Render every line below as a Markdown table with the columns No and Line, numbering the rows in order and skipping blank lines.

==================================================

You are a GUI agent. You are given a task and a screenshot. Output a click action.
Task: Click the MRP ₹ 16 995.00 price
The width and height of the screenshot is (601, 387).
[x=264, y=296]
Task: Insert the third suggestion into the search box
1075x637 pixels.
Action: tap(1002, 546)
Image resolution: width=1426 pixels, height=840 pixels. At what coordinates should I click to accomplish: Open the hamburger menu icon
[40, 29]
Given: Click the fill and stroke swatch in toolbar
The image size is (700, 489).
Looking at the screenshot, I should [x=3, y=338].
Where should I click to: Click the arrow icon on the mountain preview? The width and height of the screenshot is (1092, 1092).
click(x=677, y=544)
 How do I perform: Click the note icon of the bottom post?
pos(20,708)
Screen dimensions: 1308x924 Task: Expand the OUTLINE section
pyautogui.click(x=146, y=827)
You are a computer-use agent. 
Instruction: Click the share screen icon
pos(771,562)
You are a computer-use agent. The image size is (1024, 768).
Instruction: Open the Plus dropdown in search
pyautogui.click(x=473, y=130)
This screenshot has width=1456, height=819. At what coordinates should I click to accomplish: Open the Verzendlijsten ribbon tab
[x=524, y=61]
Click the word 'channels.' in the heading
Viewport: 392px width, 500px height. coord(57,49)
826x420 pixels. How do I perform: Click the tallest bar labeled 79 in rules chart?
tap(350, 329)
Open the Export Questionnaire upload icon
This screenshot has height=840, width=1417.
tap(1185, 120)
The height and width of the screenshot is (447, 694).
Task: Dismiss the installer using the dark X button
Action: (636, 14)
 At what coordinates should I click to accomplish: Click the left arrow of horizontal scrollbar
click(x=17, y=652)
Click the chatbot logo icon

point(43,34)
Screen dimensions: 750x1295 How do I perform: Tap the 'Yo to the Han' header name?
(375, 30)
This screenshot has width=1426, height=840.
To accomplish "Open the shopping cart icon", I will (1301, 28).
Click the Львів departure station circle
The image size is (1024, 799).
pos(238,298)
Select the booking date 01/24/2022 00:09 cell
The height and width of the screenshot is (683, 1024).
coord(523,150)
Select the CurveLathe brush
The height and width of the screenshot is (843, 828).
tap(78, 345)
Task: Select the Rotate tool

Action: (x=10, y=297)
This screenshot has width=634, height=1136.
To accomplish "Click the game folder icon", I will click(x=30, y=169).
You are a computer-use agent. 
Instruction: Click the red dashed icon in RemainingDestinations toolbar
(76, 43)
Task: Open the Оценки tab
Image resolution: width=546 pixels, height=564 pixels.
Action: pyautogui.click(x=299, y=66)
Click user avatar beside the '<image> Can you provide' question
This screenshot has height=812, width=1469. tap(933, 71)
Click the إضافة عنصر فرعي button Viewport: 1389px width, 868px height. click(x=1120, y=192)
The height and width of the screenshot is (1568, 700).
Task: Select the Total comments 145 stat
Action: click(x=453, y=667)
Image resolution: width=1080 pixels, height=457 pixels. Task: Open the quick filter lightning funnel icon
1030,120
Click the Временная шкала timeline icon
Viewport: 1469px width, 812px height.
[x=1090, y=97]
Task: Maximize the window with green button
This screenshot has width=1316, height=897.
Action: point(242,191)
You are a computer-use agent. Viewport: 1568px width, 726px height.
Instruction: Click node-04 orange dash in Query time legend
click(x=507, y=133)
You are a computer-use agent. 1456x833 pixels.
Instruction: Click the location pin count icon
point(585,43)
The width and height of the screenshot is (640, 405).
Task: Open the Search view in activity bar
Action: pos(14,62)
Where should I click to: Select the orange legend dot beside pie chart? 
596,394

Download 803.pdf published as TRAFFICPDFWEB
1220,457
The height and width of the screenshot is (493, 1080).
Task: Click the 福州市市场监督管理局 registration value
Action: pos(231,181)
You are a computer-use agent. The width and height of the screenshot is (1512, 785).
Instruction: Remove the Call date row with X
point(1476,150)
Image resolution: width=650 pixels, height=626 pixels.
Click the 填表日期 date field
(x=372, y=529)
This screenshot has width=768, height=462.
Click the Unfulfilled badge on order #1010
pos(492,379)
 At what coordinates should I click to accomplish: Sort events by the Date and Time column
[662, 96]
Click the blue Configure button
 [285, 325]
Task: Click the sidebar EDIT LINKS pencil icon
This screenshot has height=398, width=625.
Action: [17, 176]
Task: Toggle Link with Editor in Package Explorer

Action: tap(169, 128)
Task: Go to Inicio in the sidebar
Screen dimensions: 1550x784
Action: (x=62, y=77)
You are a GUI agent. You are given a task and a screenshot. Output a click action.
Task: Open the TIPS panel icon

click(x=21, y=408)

==================================================

◆ Answer for this exercise ◆
| No | Line |
|---|---|
| 1 | You are a GUI agent. You are given a task and a screenshot. Output a click action. |
| 2 | Task: Click the MRP ₹ 16 995.00 price |
| 3 | The width and height of the screenshot is (601, 387). |
| 4 | [x=264, y=296] |
| 5 | Task: Insert the third suggestion into the search box |
| 6 | 1075x637 pixels. |
| 7 | Action: tap(1002, 546) |
| 8 | Image resolution: width=1426 pixels, height=840 pixels. At what coordinates should I click to accomplish: Open the hamburger menu icon |
| 9 | [40, 29] |
| 10 | Given: Click the fill and stroke swatch in toolbar |
| 11 | The image size is (700, 489). |
| 12 | Looking at the screenshot, I should [x=3, y=338]. |
| 13 | Where should I click to: Click the arrow icon on the mountain preview? The width and height of the screenshot is (1092, 1092). |
| 14 | click(x=677, y=544) |
| 15 |  How do I perform: Click the note icon of the bottom post? |
| 16 | pos(20,708) |
| 17 | Screen dimensions: 1308x924 Task: Expand the OUTLINE section |
| 18 | pyautogui.click(x=146, y=827) |
| 19 | You are a computer-use agent.  |
| 20 | Instruction: Click the share screen icon |
| 21 | pos(771,562) |
| 22 | You are a computer-use agent. The image size is (1024, 768). |
| 23 | Instruction: Open the Plus dropdown in search |
| 24 | pyautogui.click(x=473, y=130) |
| 25 | This screenshot has width=1456, height=819. At what coordinates should I click to accomplish: Open the Verzendlijsten ribbon tab |
| 26 | [x=524, y=61] |
| 27 | Click the word 'channels.' in the heading |
| 28 | Viewport: 392px width, 500px height. coord(57,49) |
| 29 | 826x420 pixels. How do I perform: Click the tallest bar labeled 79 in rules chart? |
| 30 | tap(350, 329) |
| 31 | Open the Export Questionnaire upload icon |
| 32 | This screenshot has height=840, width=1417. |
| 33 | tap(1185, 120) |
| 34 | The height and width of the screenshot is (447, 694). |
| 35 | Task: Dismiss the installer using the dark X button |
| 36 | Action: (636, 14) |
| 37 |  At what coordinates should I click to accomplish: Click the left arrow of horizontal scrollbar |
| 38 | click(x=17, y=652) |
| 39 | Click the chatbot logo icon |
| 40 | point(43,34) |
| 41 | Screen dimensions: 750x1295 How do I perform: Tap the 'Yo to the Han' header name? |
| 42 | (375, 30) |
| 43 | This screenshot has width=1426, height=840. |
| 44 | To accomplish "Open the shopping cart icon", I will (1301, 28). |
| 45 | Click the Львів departure station circle |
| 46 | The image size is (1024, 799). |
| 47 | pos(238,298) |
| 48 | Select the booking date 01/24/2022 00:09 cell |
| 49 | The height and width of the screenshot is (683, 1024). |
| 50 | coord(523,150) |
| 51 | Select the CurveLathe brush |
| 52 | The height and width of the screenshot is (843, 828). |
| 53 | tap(78, 345) |
| 54 | Task: Select the Rotate tool |
| 55 | Action: (x=10, y=297) |
| 56 | This screenshot has width=634, height=1136. |
| 57 | To accomplish "Click the game folder icon", I will click(x=30, y=169). |
| 58 | You are a computer-use agent.  |
| 59 | Instruction: Click the red dashed icon in RemainingDestinations toolbar |
| 60 | (76, 43) |
| 61 | Task: Open the Оценки tab |
| 62 | Image resolution: width=546 pixels, height=564 pixels. |
| 63 | Action: pyautogui.click(x=299, y=66) |
| 64 | Click user avatar beside the '<image> Can you provide' question |
| 65 | This screenshot has height=812, width=1469. tap(933, 71) |
| 66 | Click the إضافة عنصر فرعي button Viewport: 1389px width, 868px height. click(x=1120, y=192) |
| 67 | The height and width of the screenshot is (1568, 700). |
| 68 | Task: Select the Total comments 145 stat |
| 69 | Action: click(x=453, y=667) |
| 70 | Image resolution: width=1080 pixels, height=457 pixels. Task: Open the quick filter lightning funnel icon |
| 71 | 1030,120 |
| 72 | Click the Временная шкала timeline icon |
| 73 | Viewport: 1469px width, 812px height. |
| 74 | [x=1090, y=97] |
| 75 | Task: Maximize the window with green button |
| 76 | This screenshot has width=1316, height=897. |
| 77 | Action: point(242,191) |
| 78 | You are a computer-use agent. Viewport: 1568px width, 726px height. |
| 79 | Instruction: Click node-04 orange dash in Query time legend |
| 80 | click(x=507, y=133) |
| 81 | You are a computer-use agent. 1456x833 pixels. |
| 82 | Instruction: Click the location pin count icon |
| 83 | point(585,43) |
| 84 | The width and height of the screenshot is (640, 405). |
| 85 | Task: Open the Search view in activity bar |
| 86 | Action: pos(14,62) |
| 87 | Where should I click to: Select the orange legend dot beside pie chart?  |
| 88 | 596,394 |
| 89 | Download 803.pdf published as TRAFFICPDFWEB |
| 90 | 1220,457 |
| 91 | The height and width of the screenshot is (493, 1080). |
| 92 | Task: Click the 福州市市场监督管理局 registration value |
| 93 | Action: pos(231,181) |
| 94 | You are a computer-use agent. The width and height of the screenshot is (1512, 785). |
| 95 | Instruction: Remove the Call date row with X |
| 96 | point(1476,150) |
| 97 | Image resolution: width=650 pixels, height=626 pixels. |
| 98 | Click the 填表日期 date field |
| 99 | (x=372, y=529) |
| 100 | This screenshot has width=768, height=462. |
| 101 | Click the Unfulfilled badge on order #1010 |
| 102 | pos(492,379) |
| 103 |  At what coordinates should I click to accomplish: Sort events by the Date and Time column |
| 104 | [662, 96] |
| 105 | Click the blue Configure button |
| 106 |  [285, 325] |
| 107 | Task: Click the sidebar EDIT LINKS pencil icon |
| 108 | This screenshot has height=398, width=625. |
| 109 | Action: [17, 176] |
| 110 | Task: Toggle Link with Editor in Package Explorer |
| 111 | Action: tap(169, 128) |
| 112 | Task: Go to Inicio in the sidebar |
| 113 | Screen dimensions: 1550x784 |
| 114 | Action: (x=62, y=77) |
| 115 | You are a GUI agent. You are given a task and a screenshot. Output a click action. |
| 116 | Task: Open the TIPS panel icon |
| 117 | click(x=21, y=408) |